A tale from the dog park: Yesterday Zelda and I met a black-and-white borgi (border colley/corgi) named Momo. He’d been brought over from South Korea, where he was intended for food, by a dog rescue organization.* While we were chatting, the older European woman who had adopted him looked at him waddling around the park and said, reflectively, “I told my husband, he does look delicious.”
*On the question of dogs-as-livestock, I’ll refer you to Soleil Ho and Jieun Choi.
Image: Two mallards take flight over a lake in the 2018-2019 Federal Duck Stamp. (Credit: USFWS)
Good news: Elephant poaching in Africa sees a dramatic decline
Since its peak in 2011, elephant poaching on the continent of Africa has declined dramatically, writes Erik Stokstad for Science. “The progress seems to have resulted in large part from declining demand for ivory in China, which has banned the trade, and government action in some African countries,” he writes. East African countries such as Tanzania that are strengthening protection for their elephants are seeing diminished incidents of poaching, per Stokstad.
Extra credit: The Nature Communications article Stokstad reports on is available in full here. Take a look at the intro section to get a better sense of the geography of poaching and how different countries are affected.
Caribouuuuuuuuuuu
This Longreads longread from Canadian freelancer Eva Holland tells the story of a land use struggle and its compelling players: the Gwich’in nation and their way of life; the Porcupine caribou herd; the oil-hungry bureaucrats and businesspeople who want what lies under their lands in the Arctic National Wildlife Refuge. This piece is good journalism and worth your time.
The living room was dim, the thin sun of a cloudy afternoon filtering through the windows. I sat on a couch next to Calvin Tritt. He was an older, white-haired man, nearly 70. Above me on the wall, the words GWICH’IN NATION were painted in large letters.

-- EXERCISE TASKS --
**1.** List every publication or outlet that the newsletter names as a source of articles.
**2.** Based on the newsletter, is each statement true? Answer yes or no for each and quote the words that decide it.
(a) Momo was brought from South Korea by a dog rescue organization.
(b) Elephant poaching in Africa peaked in 2018.
(c) Calvin Tritt was older than 70.
**3.** Rewrite the newsletter's paragraph beginning "Since its peak in 2011" as a short bulleted list that keeps its main facts.

-- DATA LINES --
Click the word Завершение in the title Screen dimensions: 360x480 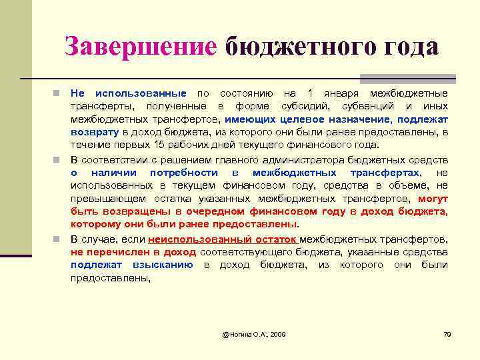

-- ANSWERS TO EACH TASK --
**1.**
- Science
- Nature Communications
- Longreads

**2.**
(a) Yes: "He’d been brought over from South Korea, where he was intended for food, by a dog rescue organization."
(b) No: "Since its peak in 2011, elephant poaching on the continent of Africa has declined dramatically"
(c) No: "He was an older, white-haired man, nearly 70."

**3.**
- Elephant poaching in Africa has declined dramatically since peaking in 2011, according to Erik Stokstad in Science.
- The decline stems largely from falling demand for ivory in China, which has banned the trade, and from government action in some African countries.
- East African countries such as Tanzania that are strengthening elephant protection are seeing fewer poaching incidents.